[Dataset excerpts]

──────────────────────────────

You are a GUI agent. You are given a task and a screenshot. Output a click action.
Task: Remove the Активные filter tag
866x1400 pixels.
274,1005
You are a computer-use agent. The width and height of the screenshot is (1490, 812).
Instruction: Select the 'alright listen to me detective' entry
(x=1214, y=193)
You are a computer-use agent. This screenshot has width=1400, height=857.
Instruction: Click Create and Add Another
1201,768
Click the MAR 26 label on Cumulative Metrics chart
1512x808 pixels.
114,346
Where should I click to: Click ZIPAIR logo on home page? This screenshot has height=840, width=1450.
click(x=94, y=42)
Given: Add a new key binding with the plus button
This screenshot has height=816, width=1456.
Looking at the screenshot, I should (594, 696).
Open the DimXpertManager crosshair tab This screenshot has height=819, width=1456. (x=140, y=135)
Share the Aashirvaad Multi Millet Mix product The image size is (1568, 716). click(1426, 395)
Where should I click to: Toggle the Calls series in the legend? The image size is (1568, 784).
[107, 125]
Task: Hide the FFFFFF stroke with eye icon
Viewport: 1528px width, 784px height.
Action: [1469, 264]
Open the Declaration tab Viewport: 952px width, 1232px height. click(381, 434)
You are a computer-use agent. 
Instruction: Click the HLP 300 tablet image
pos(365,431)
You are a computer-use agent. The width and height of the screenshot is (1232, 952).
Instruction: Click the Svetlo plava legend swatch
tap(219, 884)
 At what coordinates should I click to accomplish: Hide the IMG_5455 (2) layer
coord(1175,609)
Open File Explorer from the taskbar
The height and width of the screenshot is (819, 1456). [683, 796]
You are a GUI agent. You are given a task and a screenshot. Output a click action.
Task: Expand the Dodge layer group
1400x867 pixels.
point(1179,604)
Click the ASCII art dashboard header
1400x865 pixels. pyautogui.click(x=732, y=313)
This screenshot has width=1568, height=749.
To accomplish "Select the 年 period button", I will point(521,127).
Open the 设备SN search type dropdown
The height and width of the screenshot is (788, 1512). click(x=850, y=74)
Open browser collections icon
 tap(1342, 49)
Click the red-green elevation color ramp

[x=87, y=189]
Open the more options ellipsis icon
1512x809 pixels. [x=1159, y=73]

──────────────────────────────

The task: What you give back should be exactly the lines of the data above from the line with "Share the Aashirvaad" through the line with "Task: Hide the FFFFFF stroke with eye icon", both of those included, and nothing more.

Exercise response:
Share the Aashirvaad Multi Millet Mix product The image size is (1568, 716). click(1426, 395)
Where should I click to: Toggle the Calls series in the legend? The image size is (1568, 784).
[107, 125]
Task: Hide the FFFFFF stroke with eye icon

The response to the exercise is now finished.